Flood protection and vulnerability in Europe, 1950-2020

The magnitude of flood losses is regulated not only by hydrometeorological hazard and exposure, but also flood protection levels (primarily from structural flood defenses) and vulnerability (relative loss at given intensity of hazard). In this dataset, we infer the variation of both factors using the HANZE modelled potential flood catalogue and its classification based on historical documentary sources (https://naturalhazards.eu/flood-catalogue).

We contrast actual damaging floods, which imply flood protection was locally inadequate, with modelled potential floods, i.e. events that were hydrologically extreme but did not lead to significant impacts, which imply that flood protection was sufficient to prevent losses. Further, we compare the reported magnitude of impacts (fatalities, population affected, and economic losses) with potential impacts computed with a uniform, static approach. We finally derive the spatial and temporal drivers of both flood protection and vulnerability through a multivariate statistical analysis. We apply vine-copulas to derive the best predictors out of a long list of candidate variables, including hydrological parameters of floods, exposure to floods, socioeconomic development, and governance indicators.
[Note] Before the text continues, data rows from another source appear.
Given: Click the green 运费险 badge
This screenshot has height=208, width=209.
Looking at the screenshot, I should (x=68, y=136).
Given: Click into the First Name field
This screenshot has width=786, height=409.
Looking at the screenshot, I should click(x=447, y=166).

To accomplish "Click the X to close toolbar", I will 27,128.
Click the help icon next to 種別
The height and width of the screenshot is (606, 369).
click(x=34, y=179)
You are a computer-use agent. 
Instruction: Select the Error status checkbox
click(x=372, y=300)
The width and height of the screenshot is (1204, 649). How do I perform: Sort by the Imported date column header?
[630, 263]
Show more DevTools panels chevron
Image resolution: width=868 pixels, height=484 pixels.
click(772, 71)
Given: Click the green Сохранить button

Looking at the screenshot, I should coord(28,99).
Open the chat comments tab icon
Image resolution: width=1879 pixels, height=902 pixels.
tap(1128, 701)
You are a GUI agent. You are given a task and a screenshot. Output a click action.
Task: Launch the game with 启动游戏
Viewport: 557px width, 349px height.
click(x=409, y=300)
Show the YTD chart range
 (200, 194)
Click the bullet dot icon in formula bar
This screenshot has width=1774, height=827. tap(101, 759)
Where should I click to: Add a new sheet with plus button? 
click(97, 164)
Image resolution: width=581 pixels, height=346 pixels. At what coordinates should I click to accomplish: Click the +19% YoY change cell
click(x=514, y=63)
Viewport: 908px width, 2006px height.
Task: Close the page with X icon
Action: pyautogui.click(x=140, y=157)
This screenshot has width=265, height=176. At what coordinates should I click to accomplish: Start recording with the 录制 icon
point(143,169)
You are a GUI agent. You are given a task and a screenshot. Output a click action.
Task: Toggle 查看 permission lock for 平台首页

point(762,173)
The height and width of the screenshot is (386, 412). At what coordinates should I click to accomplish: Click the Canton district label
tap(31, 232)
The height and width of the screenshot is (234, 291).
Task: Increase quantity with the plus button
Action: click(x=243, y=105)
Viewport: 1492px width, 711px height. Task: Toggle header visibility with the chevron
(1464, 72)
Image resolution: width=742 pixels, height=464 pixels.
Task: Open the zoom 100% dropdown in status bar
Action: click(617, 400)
Our results show that flood protection improved since 1950, particularly for coastal floods. However, riverine protection levels are shown to be much lower than assumed in previous pan-European studies. A strong decline in flood vulnerability over time is also observed for all three indicators of relative losses, suggesting improved flood adaptation. However, there are very large variations in both flood protection and vulnerability between subnational regions in Europe.

Detailed methodological information in our publication

Paprotny D., 't Hart C. M. P., Morales-Napoles O. (2024) Evolution of flood protection levels and flood vulnerability in Europe since 1950 estimated with vine-copula models. Natural Hazards, accepted in print, https://doi.org/10.21203/rs.3.rs-4213746/v1.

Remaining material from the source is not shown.